Type: | Package |
Title: | CURE (Cumulative Residual) Plots |
Version: | 1.1.1 |
Description: | Creates 'ggplot2' Cumulative Residual (CURE) plots to check the goodness-of-fit of a count model; or the tables to create a customized version. A dataset of crashes in Washington state is available for illustrative purposes. |
License: | AGPL (≥ 3) |
Encoding: | UTF-8 |
LazyData: | true |
URL: | https://github.com/gbasulto/cureplots, https://gbasulto.github.io/cureplots/ |
BugReports: | https://github.com/gbasulto/cureplots/issues |
Imports: | dplyr, ggplot2, glue |
RoxygenNote: | 7.3.2 |
Depends: | R (≥ 2.10) |
Suggests: | testthat (≥ 3.0.0) |
Config/testthat/edition: | 3 |
Language: | en-US |
NeedsCompilation: | no |
Packaged: | 2024-10-30 18:19:56 UTC; basulto |
Author: | Jonathan Wood |
Maintainer: | Guillermo Basulto-Elias <basulto@iastate.edu> |
Repository: | CRAN |
Date/Publication: | 2024-10-30 18:30:02 UTC |
Calculate CURE Dataframe
Description
Calculate CURE Dataframe
Usage
calculate_cure_dataframe(covariate_values, residuals)
Arguments
covariate_values |
name to be plot. With or without quotes. |
residuals |
Residuals. |
Value
A data frame with five columns: independent variable, residuals, cumulative residuals, lower confidence interval limit, and upper confidence interval limit.
Examples
set.seed(2000)
## Define parameters
beta <- c(-1, 0.3, 3)
## Simulate independent variables
n <- 900
AADT <- c(runif(n, min = 2000, max = 150000))

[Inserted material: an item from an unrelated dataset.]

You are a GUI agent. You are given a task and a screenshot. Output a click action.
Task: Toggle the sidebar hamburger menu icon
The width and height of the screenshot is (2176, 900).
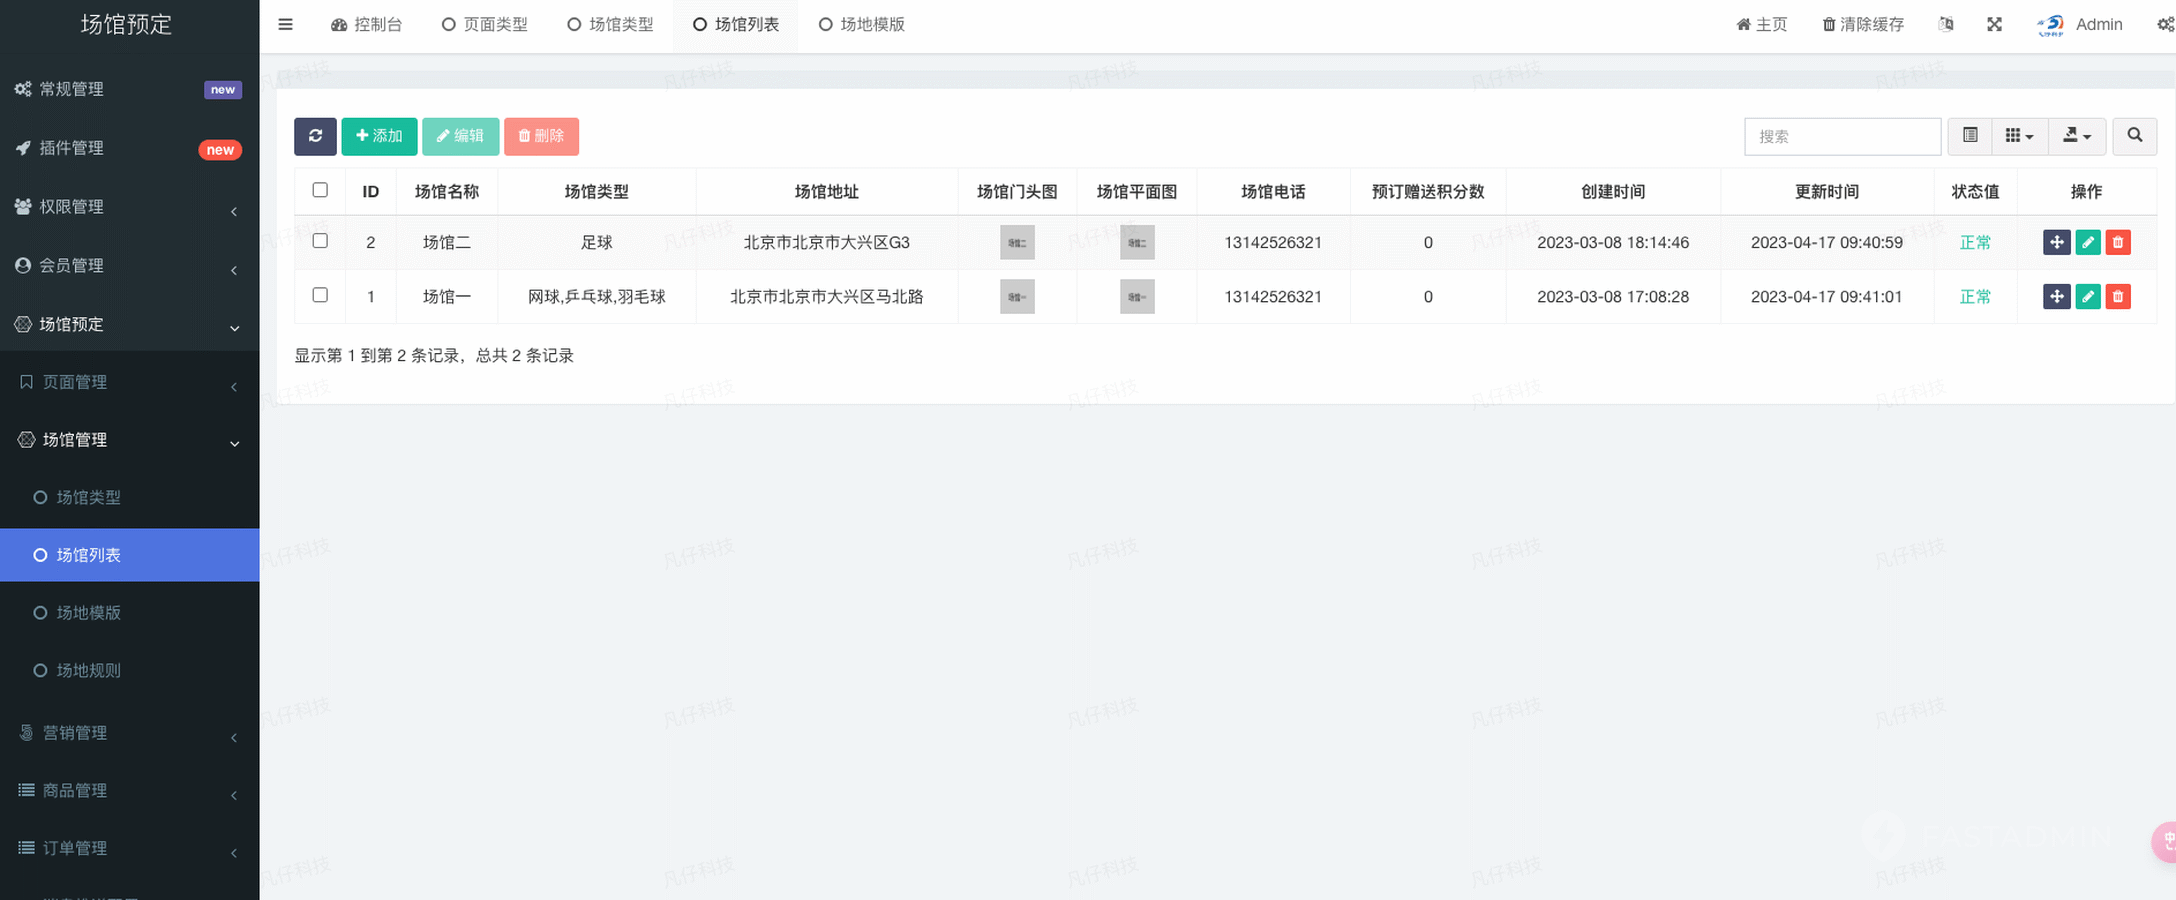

nlanes <- sample(x = c(2, 3, 4), size = n, replace = TRUE)
LNAADT <- log(AADT)
## Simulate dependent variable
theta <- exp(beta[1] + beta[2] * LNAADT + beta[3] * nlanes)
y <- rpois(n, theta)
## Fit model
mod <- glm(y ~ LNAADT + nlanes, family = poisson)
## Calculate residuals
res <- residuals(mod, type = "response")
## Calculate CURE plot data
cure_df <- calculate_cure_dataframe(AADT, res)
head(cure_df)
CURE Plot
Description
CURE Plot
Usage
cure_plot(x, covariate = NULL, n_resamples = 0)
Arguments
x |
Either a data frame produced with
|
covariate |
Required when |
n_resamples |
Number of resamples to overlay on CURE plot. Zero is the default. |
Value
A CURE plot generated with ggplot2.
Examples
## basic example code
set.seed(2000)
## Define parameters
beta <- c(-1, 0.3, 3)
## Simulate independent variables
n <- 900
AADT <- c(runif(n, min = 2000, max = 150000))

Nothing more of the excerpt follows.